### Estratti del dataset
++++++++
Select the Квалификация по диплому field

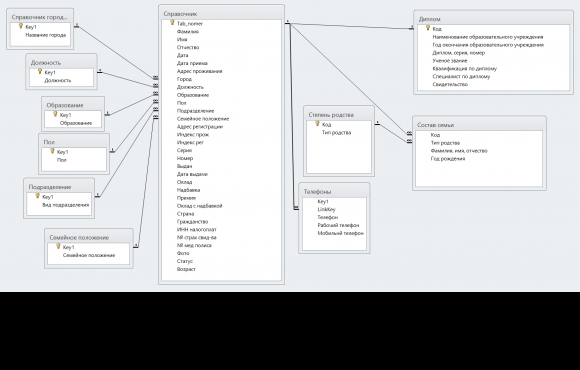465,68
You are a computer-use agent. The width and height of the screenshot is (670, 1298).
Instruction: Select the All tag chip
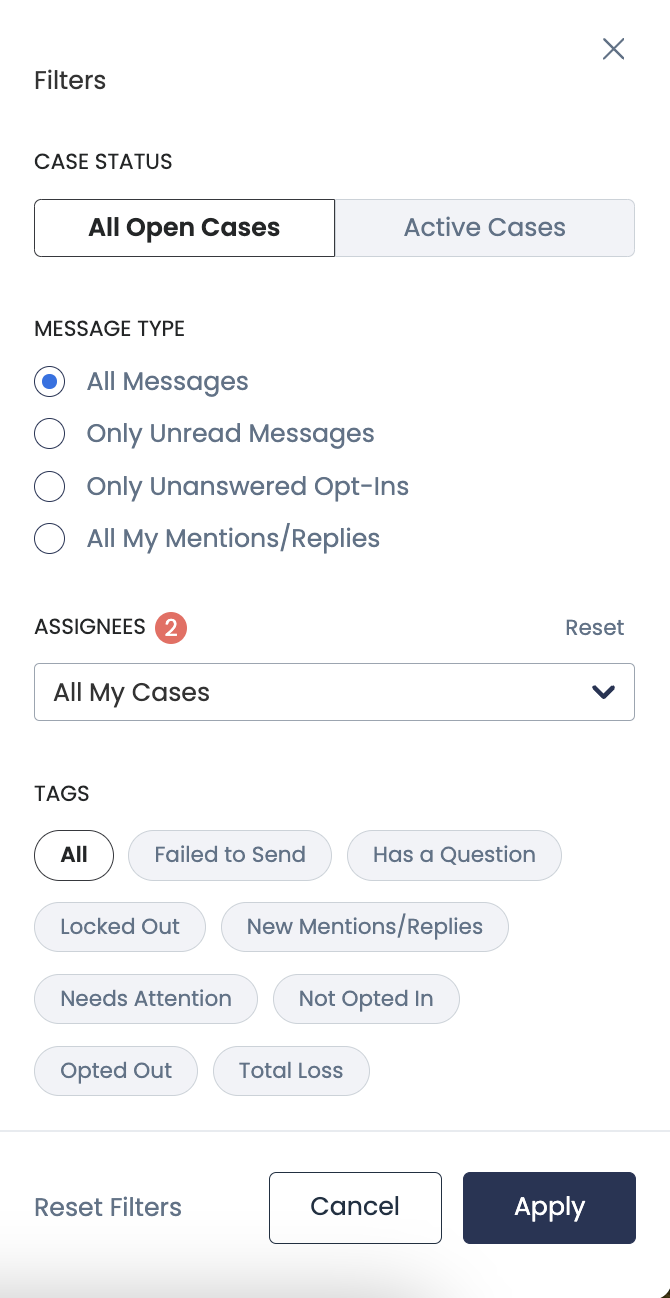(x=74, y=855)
++++++++
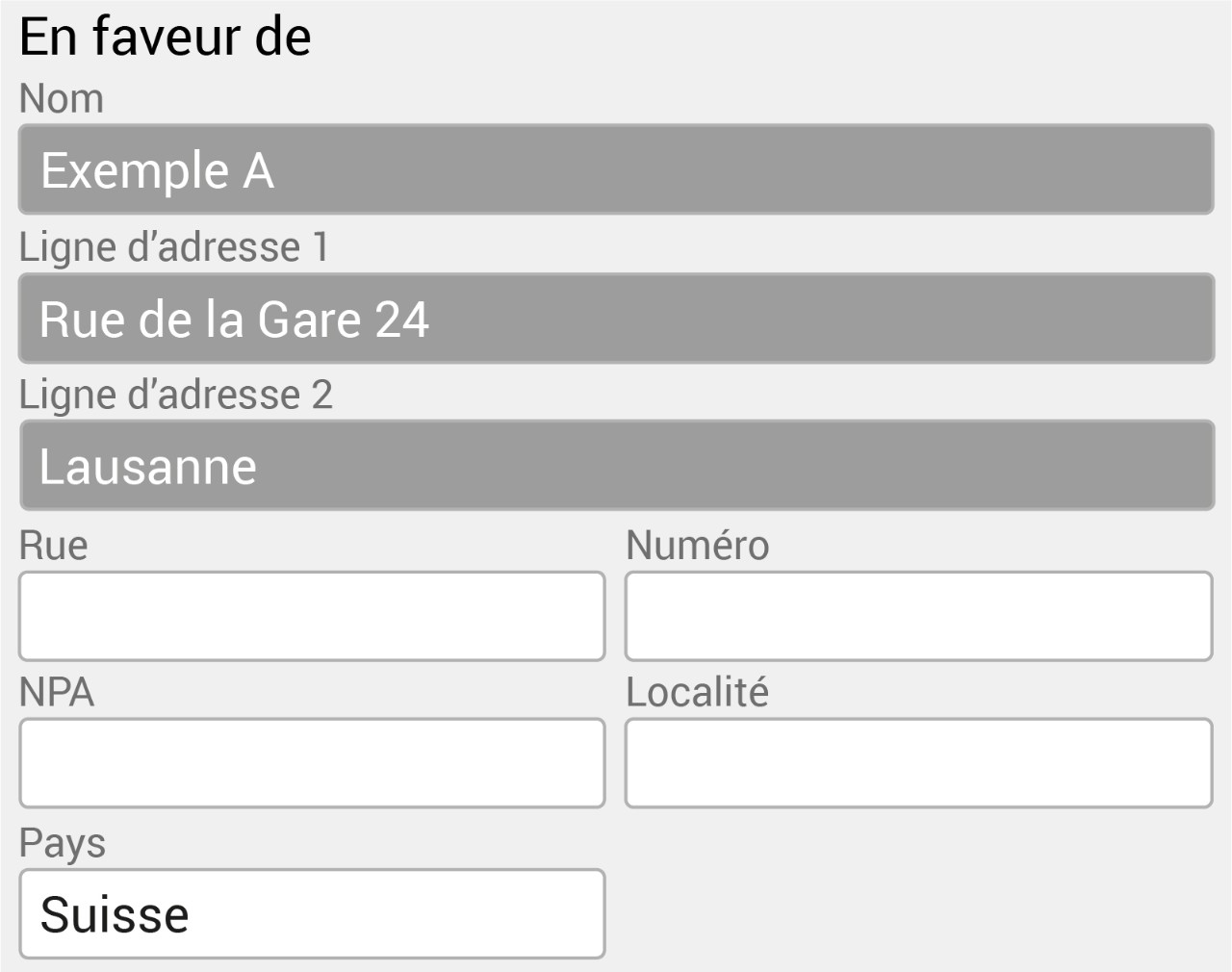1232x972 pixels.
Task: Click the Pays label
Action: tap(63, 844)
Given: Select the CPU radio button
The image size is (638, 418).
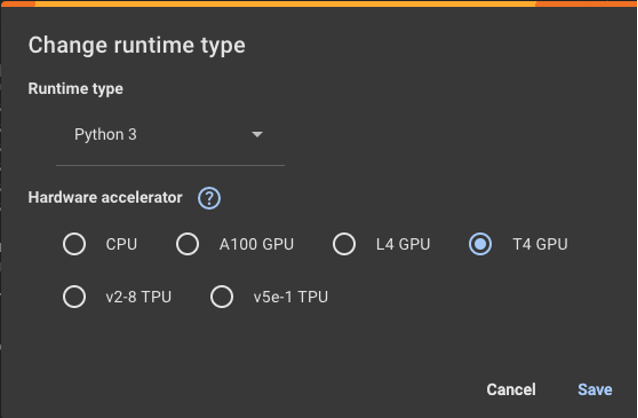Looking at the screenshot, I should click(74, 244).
++++++++
### Istruzioni del compito
Disponi come tabella Markdown le righe dell'elenco dalla riga che contiene "Select the Квалификация по диплому field" a quella che contiene "(x=74, y=855)", entrambe incluse, con il numero progressivo nella colonna «Indice» e il testo della riga nella colonna «Voce». Tralascia le righe vuote e non riportare le immagini.

### Risposta
| Indice | Voce |
|---|---|
| 1 | Select the Квалификация по диплому field |
| 2 | 465,68 |
| 3 | You are a computer-use agent. The width and height of the screenshot is (670, 1298). |
| 4 | Instruction: Select the All tag chip |
| 5 | (x=74, y=855) |